Facing Ikko Tanaka at the Pinakothek der Moderne
With this poster exhibition Die Neue Sammlung celebrates the work of one of the most influential graphic designers of his homeland
You’ve probably seen one of Ikko Tanaka’s faces roaming around: Issey Miyake released a series of collections where the stylised eyes, the calligraphic-like visages and the moving profiles that populated the late graphic designer’s pieces emerge from the pleats. “Mister Tanaka continued to challenge the formation of new value at all times, and I would like many people to know the appearance and enjoyment of design by expressing that powerful work in the form of clothes,” said Miyake about the concept for one of his Tanaka collections.
But if you’d like to enjoy them in their original state, Die Neue Sammlung is showcasing Faces, a selection of his facially focused posters at the Pinakothek der Moderne in Munich.

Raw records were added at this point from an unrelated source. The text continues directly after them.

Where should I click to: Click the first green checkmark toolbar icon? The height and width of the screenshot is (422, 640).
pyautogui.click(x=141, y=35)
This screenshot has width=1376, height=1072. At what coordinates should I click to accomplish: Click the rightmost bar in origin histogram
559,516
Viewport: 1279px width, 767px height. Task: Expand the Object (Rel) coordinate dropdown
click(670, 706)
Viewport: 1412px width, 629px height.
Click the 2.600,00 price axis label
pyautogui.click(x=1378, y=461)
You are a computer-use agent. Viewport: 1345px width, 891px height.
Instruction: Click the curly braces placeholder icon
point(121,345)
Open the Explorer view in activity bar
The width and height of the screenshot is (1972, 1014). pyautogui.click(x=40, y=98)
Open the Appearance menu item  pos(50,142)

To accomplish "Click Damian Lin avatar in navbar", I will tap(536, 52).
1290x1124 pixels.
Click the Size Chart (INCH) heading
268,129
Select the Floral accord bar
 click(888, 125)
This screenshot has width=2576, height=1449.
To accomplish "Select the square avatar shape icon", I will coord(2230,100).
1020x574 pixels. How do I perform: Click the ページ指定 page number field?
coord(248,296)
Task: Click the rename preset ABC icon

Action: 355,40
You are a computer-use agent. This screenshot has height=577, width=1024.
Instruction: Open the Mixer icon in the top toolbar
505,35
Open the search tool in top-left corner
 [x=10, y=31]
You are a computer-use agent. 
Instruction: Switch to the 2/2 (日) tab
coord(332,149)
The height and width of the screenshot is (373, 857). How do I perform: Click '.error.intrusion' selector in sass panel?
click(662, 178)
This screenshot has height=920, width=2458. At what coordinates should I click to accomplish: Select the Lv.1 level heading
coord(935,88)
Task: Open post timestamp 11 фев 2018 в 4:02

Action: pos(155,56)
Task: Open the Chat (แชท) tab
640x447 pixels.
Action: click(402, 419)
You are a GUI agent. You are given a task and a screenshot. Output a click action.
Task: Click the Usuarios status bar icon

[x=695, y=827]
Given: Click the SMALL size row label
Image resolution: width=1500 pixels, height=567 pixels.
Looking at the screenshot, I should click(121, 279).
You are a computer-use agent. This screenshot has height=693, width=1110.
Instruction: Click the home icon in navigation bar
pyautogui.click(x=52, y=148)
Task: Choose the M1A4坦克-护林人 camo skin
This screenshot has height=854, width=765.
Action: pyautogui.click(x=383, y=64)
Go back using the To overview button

The surreal and playful faces were used to promote theatre and dance events —his work with Kabuki actors is outstanding— as well as exhibitions, festivals, communication companies, cosmetic firms and, indeed, fashion designers. And with very few exceptions, these characters were Japanese: Tanaka was inspired by American graphic design and the Bauhaus, but carried out his work as a bridge between his native culture and western art and design.
“Ikko Tanaka’s style could be outlined as combining bold abstraction with the balancing of opposites; it is deceptively simple, expressive, elegant and powerful,” concluded Corinna Rösner, the exhibition’s curator.